I think we started hearing about keeping our uncooked meats and their juices away from other foods perhaps 20 years ago. At first I didn't believe it was necessary. But I did more investigation and read stories in newspapers and magazines and was convinced to keep raw meats and other foods separate. Does she remember the salad bars that were contaminated, causing many people to be ill and some to die?
Perhaps you could give her a book about home sanitation. Many of the newly published cook books include that information. I think the booklet one studies to take the food handlers exam might have enough info in it for her. Do you help her cook? Could you arrange to be the one who handles the meat or the other food. That could keep them seperate
Here's another concern that I read about recently. That when we flush the toilet germs are scattered outside the toilet. We don't see them but scienctists have done tests and say the bathroom floor has more germs than the kitchen floor. I think that was the comparison. Also women's handbags are germ attracters because we aren't careful where we set them down. MOst of us put them on the floor. Then we come home and set them on the table or the counter. Many more germs than what we pick up on our hands.
Ssuggested remedies. Close the toilet lid before flushing. Guess that takes care of the seat up or the seat down fight.:):):) And, either don't set your bag on the floor or wipe it off with sanitary wipes.
As for small objects in the mouth; perhaps you could take some safe toys to your mil's house and leave them there for use during your visits.
I thinkk it's reasonable for you to be concerned and also reasonable that you find a way to educate her. I'd approach it in a light hearted manner. If she has a good sense of humor use humor. Start out not too serious but firmly enough that she knows it's important. Give her a lot of praise for raising those 6 children. Suggest that we just can't do somethings the same way that she did because the world has changed.
If after a concerted effort at education she still mixes up raw meat with vegetables tell her you'll come visit but you can't eat there. Emphasis how much you'll miss that.

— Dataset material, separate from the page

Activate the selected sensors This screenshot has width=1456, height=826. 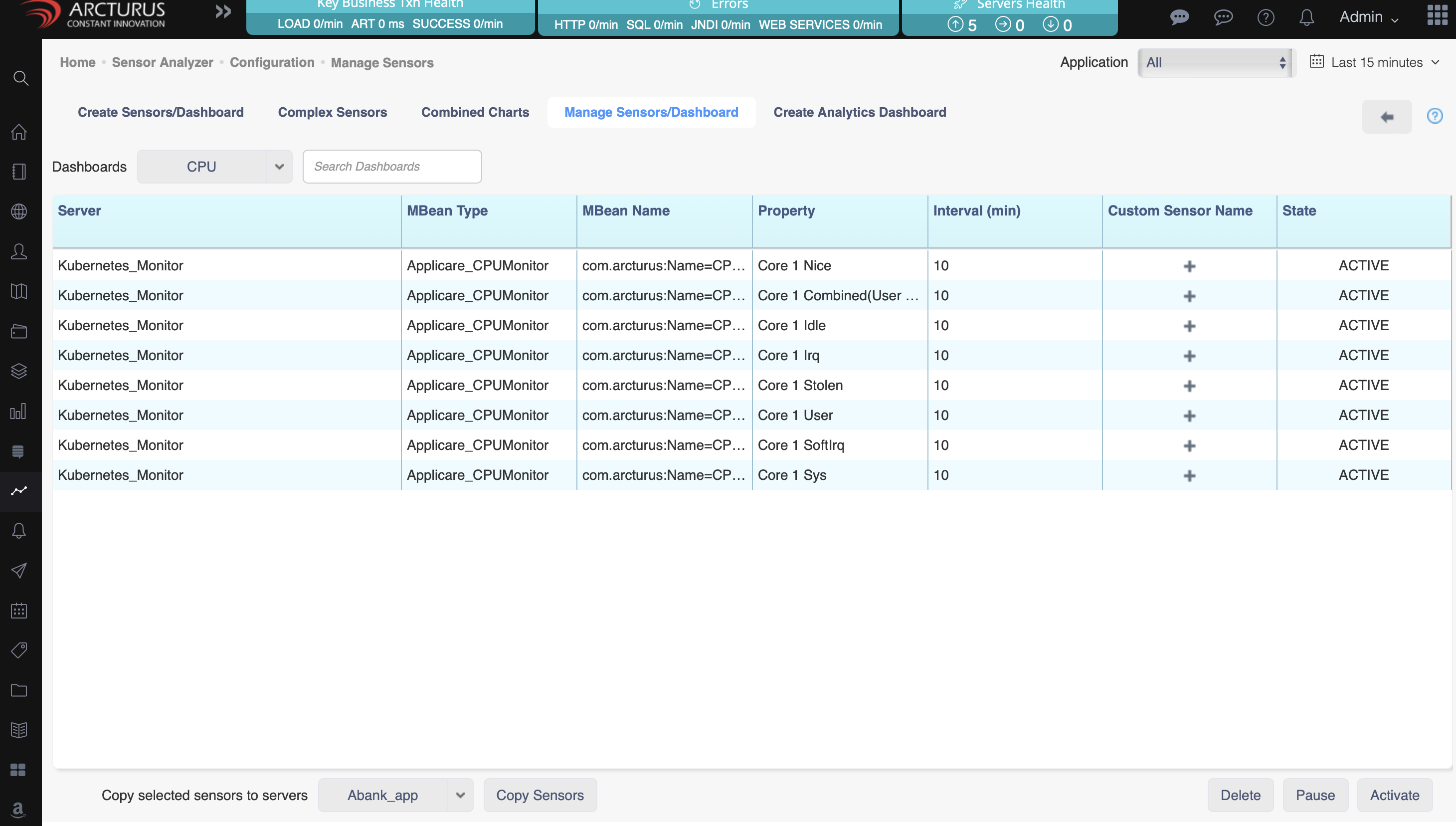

I just remembered that I learned about meat and illness from a friend while she was helping me cook or I her. She said something like have you heard ..........talking about a specific information that she'd read about. Then we pulled out another cutting board.
If she doesn't wash her cutting boards in the dishwasher she needs to wash them with a bleach solution and let the solution sit on the board for a few minutes before rinsing it off. Or have consistent designated boards for each use. I like the idea of a package of different colored mats. They easily wash in the dishwasher. Perhaps at some point you could bring her a package of them. This may be a product that's new to her.
I like to try out new products. And I like pretty things for the kitchen. Since she doesn't seem to want change new mats may not work for her.
I remember one of my somewhat goofy cousins wrapping his arms around his mother, giving her a squeeze and saying something like, "Ma you're not going to do that are you? You want me to die?" all said in good humor. It worked.
I always made real egg nog with raw eggs for years and years. Then all of a sudden I hear that our eggs now carry salmonella and must either be cooked or pasteurized.
Another approach could be for the small objects that Daughter doesn't manage those well. I'm afraid she'll swallow them. Maybe your kids did better. Finding ways to say things so that she is less likely to feel defensive could help. I know you cook differently than we do and it worked for you. Could you follow some simple steps when you cook for us because doing that will make us feel much more comfortable eating here. We love to be here. We like your food. We just want to keep the raw meat separate from the other foods.
As an adult I am not so worried about some of the sanitation issues. I've had food poisoning more than once. Twice I was very ill during the first week of my vacations while I was staying at a motel. I didn't like being sick but it wasn't fatal or even long lasting. However, I remember that it is babies and young children who get the sickest from food poisoning. And I should start making myself aware that I've now joined the older generation that is also more susceptible. :):)
Good luck. I think that a large group, perhaps a majority of older adults do not keep up with changes and even when they do hear something they resist the change. We have a light hearted saying in our family that helps those of us wanting to make a change feel better so that we can continue working on it. "well what do you expect? The first answer is always no." Changing something often takes time and patience.